[Dataset records]
==============================
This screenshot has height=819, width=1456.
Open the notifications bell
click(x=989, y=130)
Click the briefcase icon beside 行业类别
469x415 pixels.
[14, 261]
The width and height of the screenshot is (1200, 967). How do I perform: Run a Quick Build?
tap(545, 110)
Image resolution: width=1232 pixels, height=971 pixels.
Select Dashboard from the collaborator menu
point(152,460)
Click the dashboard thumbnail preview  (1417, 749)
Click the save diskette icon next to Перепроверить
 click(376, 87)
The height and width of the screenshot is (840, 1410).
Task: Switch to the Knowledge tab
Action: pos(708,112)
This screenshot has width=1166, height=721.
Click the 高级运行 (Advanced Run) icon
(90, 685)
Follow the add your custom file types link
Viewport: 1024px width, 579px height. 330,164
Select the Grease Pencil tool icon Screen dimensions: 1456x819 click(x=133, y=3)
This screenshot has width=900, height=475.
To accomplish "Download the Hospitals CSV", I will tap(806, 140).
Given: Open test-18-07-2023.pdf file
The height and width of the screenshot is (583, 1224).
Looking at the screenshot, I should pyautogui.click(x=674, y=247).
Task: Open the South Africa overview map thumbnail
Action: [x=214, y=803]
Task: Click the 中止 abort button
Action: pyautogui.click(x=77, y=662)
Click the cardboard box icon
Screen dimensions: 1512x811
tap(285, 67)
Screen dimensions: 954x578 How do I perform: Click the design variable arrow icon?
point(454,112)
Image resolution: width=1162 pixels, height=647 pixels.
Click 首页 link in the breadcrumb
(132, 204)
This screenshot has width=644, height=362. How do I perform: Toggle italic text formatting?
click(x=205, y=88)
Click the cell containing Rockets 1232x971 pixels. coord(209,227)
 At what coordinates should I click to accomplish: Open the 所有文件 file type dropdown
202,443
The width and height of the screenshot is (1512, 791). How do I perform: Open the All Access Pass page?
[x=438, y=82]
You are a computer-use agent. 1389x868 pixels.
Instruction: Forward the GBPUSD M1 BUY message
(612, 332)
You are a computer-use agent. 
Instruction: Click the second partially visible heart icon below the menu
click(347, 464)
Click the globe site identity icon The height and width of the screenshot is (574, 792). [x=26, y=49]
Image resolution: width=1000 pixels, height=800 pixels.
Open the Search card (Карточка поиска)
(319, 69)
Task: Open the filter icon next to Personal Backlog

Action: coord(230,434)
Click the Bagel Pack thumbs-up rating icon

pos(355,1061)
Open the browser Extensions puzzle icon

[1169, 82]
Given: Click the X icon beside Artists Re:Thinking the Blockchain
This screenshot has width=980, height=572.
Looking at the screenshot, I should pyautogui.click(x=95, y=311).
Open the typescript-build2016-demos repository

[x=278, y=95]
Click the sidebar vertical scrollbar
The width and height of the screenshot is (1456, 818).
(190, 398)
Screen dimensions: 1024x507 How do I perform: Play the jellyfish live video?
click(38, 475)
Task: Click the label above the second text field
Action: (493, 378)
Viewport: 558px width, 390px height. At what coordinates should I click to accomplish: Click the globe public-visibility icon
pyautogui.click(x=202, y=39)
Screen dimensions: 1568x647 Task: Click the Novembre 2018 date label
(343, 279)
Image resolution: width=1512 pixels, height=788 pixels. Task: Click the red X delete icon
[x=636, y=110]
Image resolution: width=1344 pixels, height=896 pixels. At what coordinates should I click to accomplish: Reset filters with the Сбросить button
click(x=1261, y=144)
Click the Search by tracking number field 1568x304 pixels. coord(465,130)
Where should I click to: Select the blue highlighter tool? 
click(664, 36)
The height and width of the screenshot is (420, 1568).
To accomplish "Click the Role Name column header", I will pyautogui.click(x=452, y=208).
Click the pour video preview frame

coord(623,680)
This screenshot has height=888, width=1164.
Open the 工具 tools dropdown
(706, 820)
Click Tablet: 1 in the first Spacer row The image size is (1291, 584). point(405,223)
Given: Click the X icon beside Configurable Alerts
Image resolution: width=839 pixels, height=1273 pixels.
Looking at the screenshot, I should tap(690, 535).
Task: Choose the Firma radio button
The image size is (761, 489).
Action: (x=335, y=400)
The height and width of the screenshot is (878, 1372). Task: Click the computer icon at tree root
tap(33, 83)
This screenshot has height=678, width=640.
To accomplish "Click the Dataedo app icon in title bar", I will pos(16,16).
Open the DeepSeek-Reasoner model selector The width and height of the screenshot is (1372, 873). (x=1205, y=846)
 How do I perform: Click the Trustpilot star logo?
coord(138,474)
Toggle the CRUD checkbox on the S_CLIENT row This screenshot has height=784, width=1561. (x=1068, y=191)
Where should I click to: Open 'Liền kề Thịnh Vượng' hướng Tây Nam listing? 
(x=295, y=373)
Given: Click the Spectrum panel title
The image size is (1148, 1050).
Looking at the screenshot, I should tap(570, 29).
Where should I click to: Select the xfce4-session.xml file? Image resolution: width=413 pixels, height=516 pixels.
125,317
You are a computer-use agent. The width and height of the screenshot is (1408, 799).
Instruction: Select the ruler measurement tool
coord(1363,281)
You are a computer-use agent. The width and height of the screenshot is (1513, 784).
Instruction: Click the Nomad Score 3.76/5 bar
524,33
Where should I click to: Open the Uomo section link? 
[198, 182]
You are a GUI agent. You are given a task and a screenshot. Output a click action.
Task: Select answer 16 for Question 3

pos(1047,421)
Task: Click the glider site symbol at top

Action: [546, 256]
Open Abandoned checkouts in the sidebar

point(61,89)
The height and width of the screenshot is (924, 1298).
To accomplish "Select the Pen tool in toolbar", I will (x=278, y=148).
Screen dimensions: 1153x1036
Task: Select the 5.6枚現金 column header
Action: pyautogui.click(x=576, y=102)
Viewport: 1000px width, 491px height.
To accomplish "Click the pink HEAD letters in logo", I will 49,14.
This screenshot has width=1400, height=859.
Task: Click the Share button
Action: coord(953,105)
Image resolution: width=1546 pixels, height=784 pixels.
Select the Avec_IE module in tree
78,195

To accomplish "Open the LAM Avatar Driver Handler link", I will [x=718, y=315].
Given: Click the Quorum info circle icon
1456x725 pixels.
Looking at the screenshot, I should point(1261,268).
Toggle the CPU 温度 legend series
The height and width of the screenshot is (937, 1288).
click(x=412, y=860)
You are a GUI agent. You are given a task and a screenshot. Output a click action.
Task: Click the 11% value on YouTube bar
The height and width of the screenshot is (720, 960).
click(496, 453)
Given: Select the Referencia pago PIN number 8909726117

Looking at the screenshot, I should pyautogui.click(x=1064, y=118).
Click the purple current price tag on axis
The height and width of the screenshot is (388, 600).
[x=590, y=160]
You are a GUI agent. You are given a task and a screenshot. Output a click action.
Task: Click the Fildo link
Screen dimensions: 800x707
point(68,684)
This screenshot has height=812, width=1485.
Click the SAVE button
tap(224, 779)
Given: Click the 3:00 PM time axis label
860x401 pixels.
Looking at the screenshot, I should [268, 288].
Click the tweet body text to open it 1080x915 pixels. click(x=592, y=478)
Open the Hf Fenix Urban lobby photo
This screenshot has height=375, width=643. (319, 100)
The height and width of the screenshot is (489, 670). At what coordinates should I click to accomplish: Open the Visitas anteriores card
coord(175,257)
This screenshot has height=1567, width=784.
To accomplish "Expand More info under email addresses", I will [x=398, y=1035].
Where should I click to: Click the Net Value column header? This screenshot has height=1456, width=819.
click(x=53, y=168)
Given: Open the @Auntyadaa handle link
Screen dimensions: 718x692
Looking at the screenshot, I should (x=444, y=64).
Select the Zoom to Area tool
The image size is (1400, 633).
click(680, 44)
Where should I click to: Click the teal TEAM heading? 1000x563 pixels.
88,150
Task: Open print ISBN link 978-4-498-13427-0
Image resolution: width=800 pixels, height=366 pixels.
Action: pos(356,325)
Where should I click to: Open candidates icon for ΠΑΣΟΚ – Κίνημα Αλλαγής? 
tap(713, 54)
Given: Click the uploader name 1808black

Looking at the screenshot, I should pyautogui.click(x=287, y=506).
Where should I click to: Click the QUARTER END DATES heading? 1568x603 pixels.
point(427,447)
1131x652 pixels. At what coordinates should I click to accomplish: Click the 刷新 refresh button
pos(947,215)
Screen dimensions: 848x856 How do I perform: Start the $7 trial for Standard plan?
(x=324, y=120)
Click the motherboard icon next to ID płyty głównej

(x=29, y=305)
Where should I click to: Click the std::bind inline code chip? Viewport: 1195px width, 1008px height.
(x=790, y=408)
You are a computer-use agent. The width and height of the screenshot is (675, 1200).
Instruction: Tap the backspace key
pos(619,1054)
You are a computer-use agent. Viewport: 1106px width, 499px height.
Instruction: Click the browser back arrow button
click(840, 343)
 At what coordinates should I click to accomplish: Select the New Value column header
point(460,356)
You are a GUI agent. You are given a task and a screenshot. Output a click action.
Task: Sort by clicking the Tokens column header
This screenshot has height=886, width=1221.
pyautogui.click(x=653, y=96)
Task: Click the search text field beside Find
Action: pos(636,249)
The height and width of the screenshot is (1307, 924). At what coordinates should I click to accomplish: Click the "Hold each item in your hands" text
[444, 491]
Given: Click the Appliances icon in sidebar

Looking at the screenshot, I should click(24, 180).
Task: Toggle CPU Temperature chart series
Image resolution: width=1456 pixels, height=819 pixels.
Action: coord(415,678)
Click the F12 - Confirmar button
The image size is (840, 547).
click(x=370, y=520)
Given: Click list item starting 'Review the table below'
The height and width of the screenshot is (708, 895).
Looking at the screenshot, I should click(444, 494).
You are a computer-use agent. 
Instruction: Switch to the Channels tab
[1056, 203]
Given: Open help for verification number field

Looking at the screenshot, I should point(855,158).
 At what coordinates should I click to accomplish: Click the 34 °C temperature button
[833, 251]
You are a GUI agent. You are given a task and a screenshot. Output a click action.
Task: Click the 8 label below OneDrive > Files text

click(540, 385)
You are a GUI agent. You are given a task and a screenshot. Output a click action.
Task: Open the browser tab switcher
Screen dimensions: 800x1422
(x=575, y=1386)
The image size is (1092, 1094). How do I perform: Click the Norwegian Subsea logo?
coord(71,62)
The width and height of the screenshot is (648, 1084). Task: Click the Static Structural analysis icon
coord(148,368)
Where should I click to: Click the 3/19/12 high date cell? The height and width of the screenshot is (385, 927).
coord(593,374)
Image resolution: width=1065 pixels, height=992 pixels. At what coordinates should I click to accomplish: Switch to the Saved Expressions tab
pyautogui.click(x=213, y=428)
==============================
## [Exercise goal]
Rewrite the part that opens with the line containing "The height and width of the screenshot is (924, 1298)." and closes with the line containing "Action: pyautogui.click(x=576, y=102)", swapping "Pen tool" for "Brush tool" and changing nothing else.

## [Written response]
The height and width of the screenshot is (924, 1298).
To accomplish "Select the Brush tool in toolbar", I will (x=278, y=148).
Screen dimensions: 1153x1036
Task: Select the 5.6枚現金 column header
Action: pyautogui.click(x=576, y=102)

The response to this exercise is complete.